[DATA LISTING — start]

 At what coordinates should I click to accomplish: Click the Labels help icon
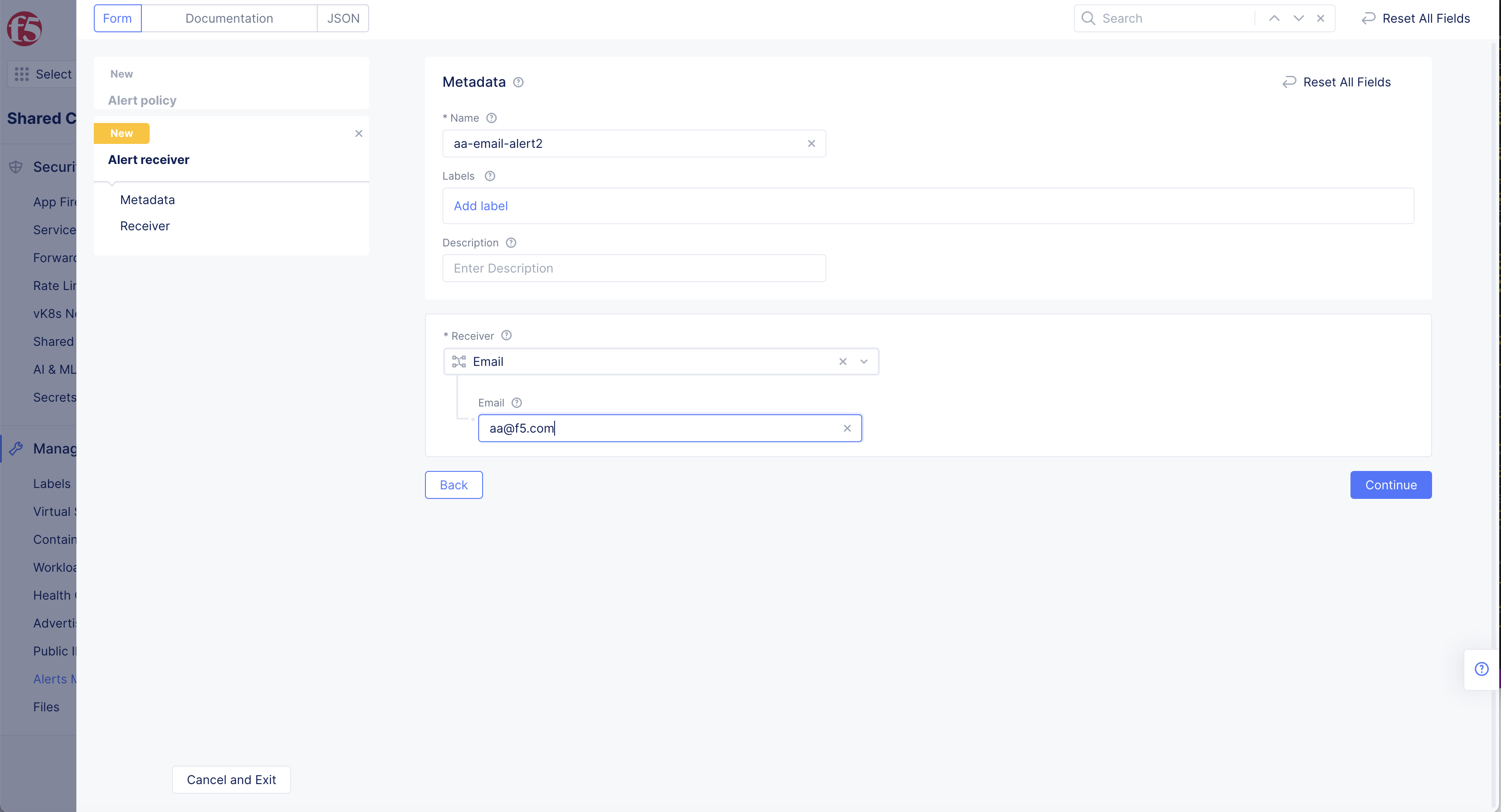(490, 176)
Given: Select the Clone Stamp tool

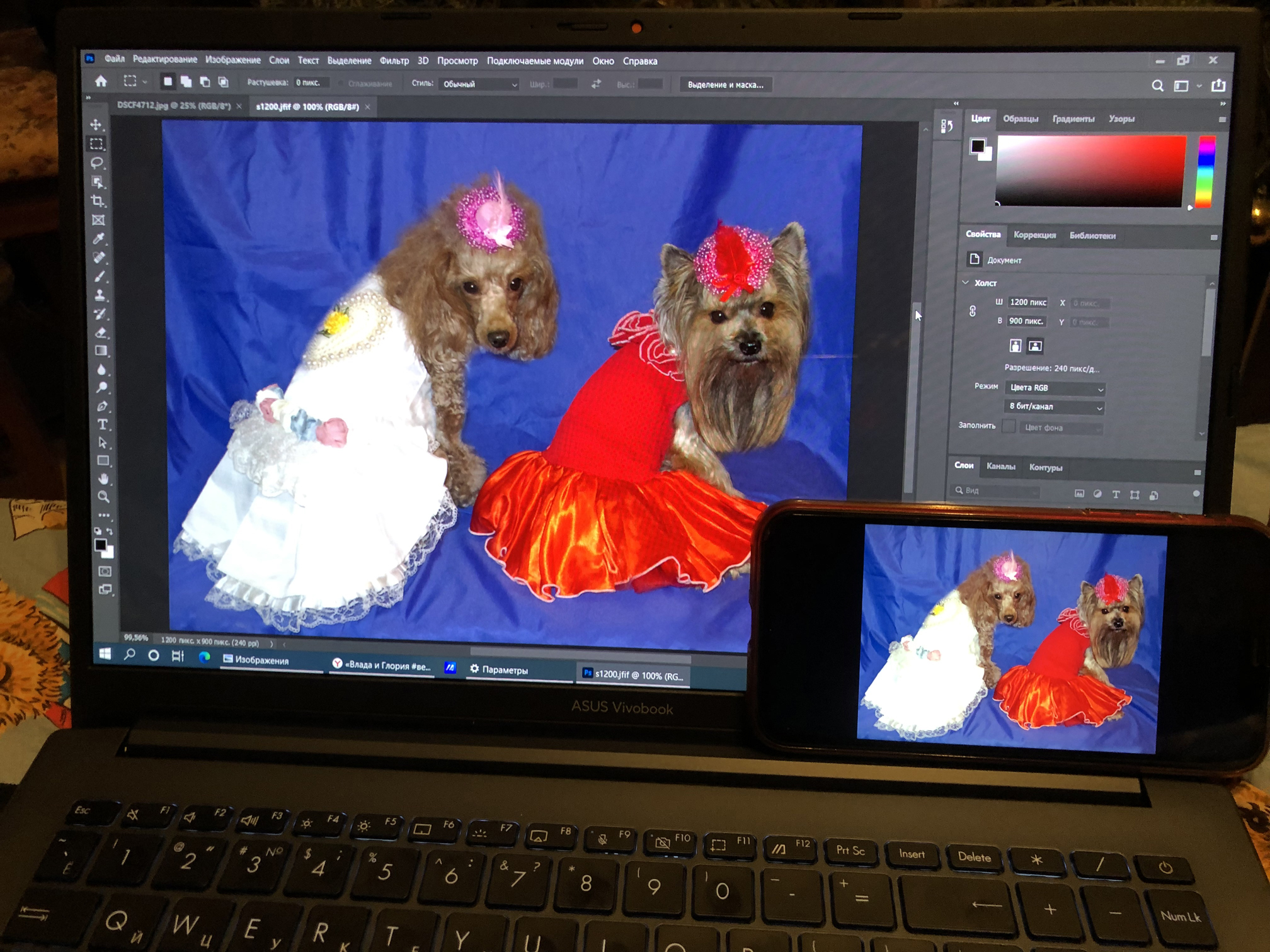Looking at the screenshot, I should click(x=100, y=295).
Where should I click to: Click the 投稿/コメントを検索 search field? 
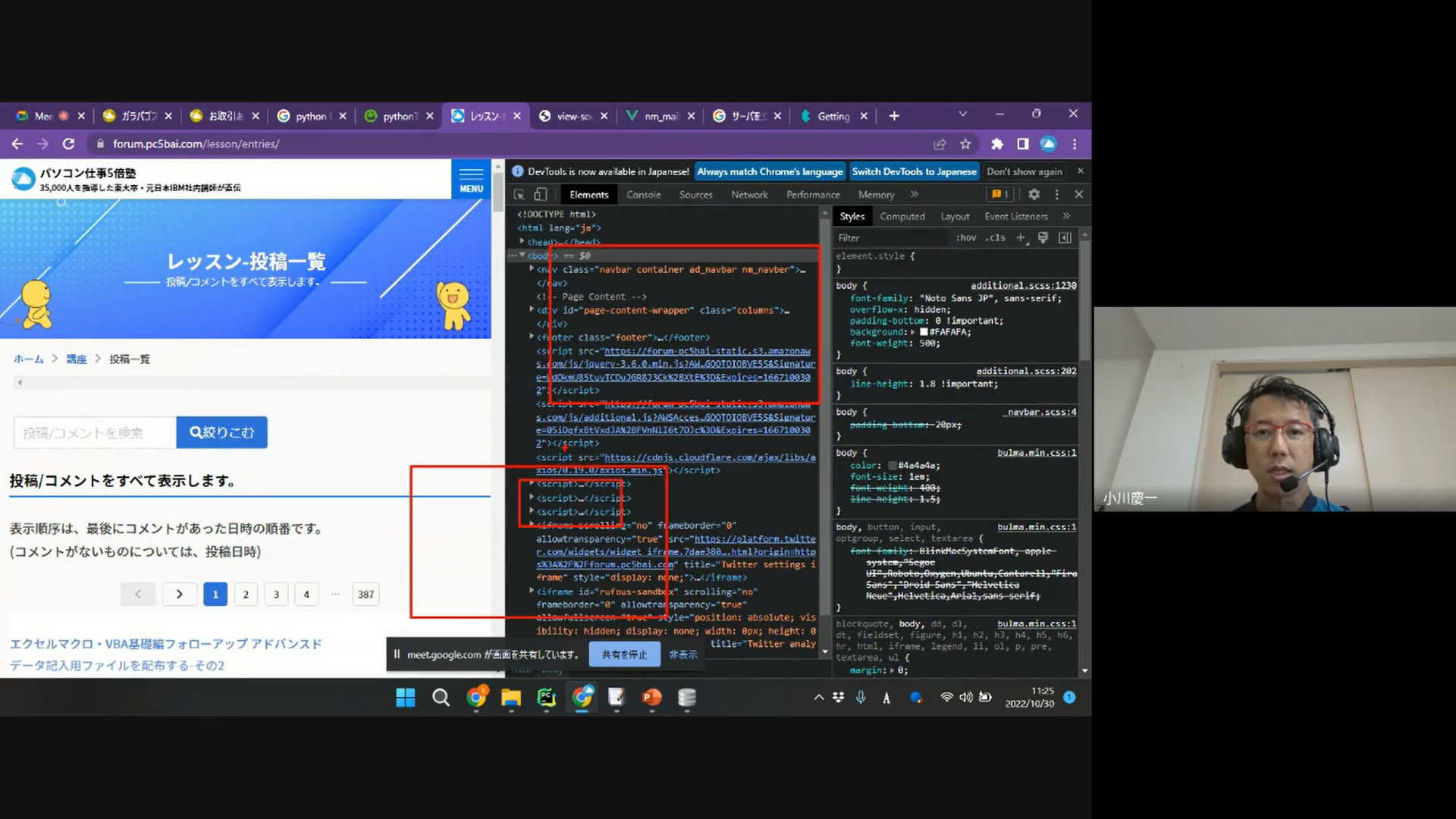click(95, 432)
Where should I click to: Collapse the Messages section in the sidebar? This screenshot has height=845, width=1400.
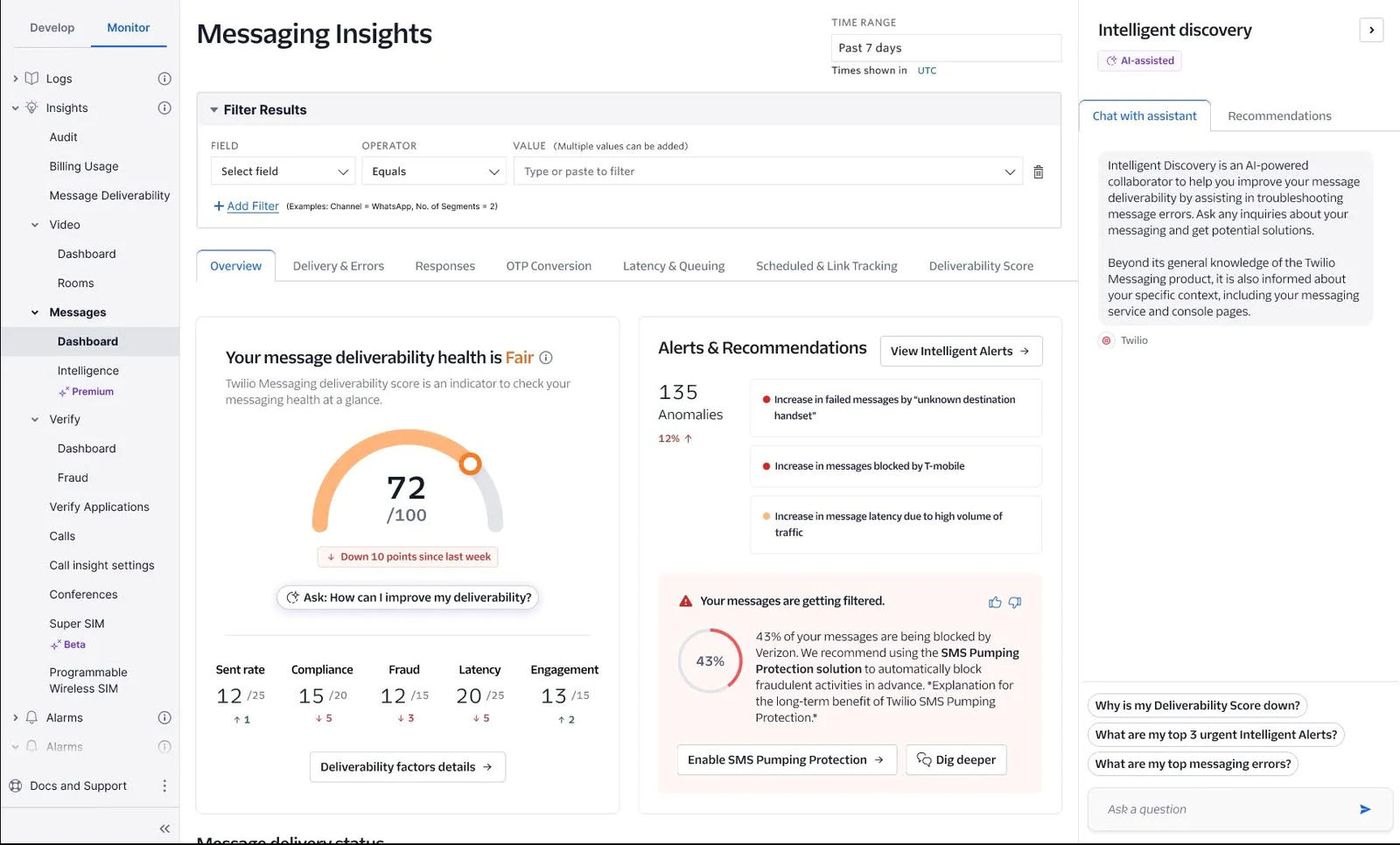point(34,311)
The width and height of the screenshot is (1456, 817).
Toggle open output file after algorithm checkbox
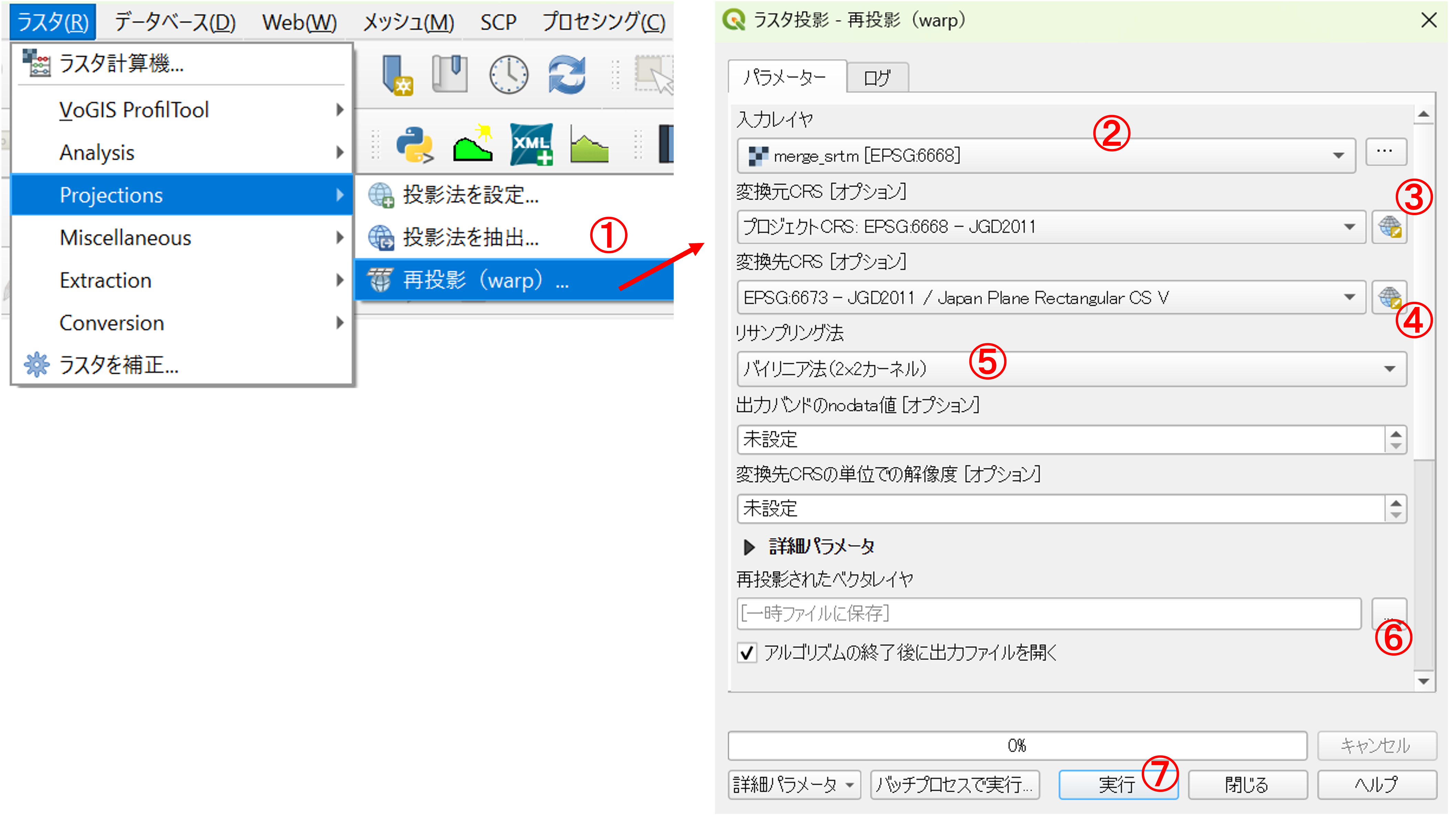tap(747, 652)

[DATA LISTING — finish]

■ **WHAT TO PRODUCE**: Print the material in full and exactly, minus the pictures.

■ **EXERCISE OUTPUT**:
 At what coordinates should I click to accomplish: Click the Labels help icon
(490, 176)
Given: Select the Clone Stamp tool

Looking at the screenshot, I should click(x=100, y=295).
Where should I click to: Click the 投稿/コメントを検索 search field? 
click(95, 432)
Where should I click to: Collapse the Messages section in the sidebar? This screenshot has height=845, width=1400.
point(34,311)
The width and height of the screenshot is (1456, 817).
Toggle open output file after algorithm checkbox
tap(747, 652)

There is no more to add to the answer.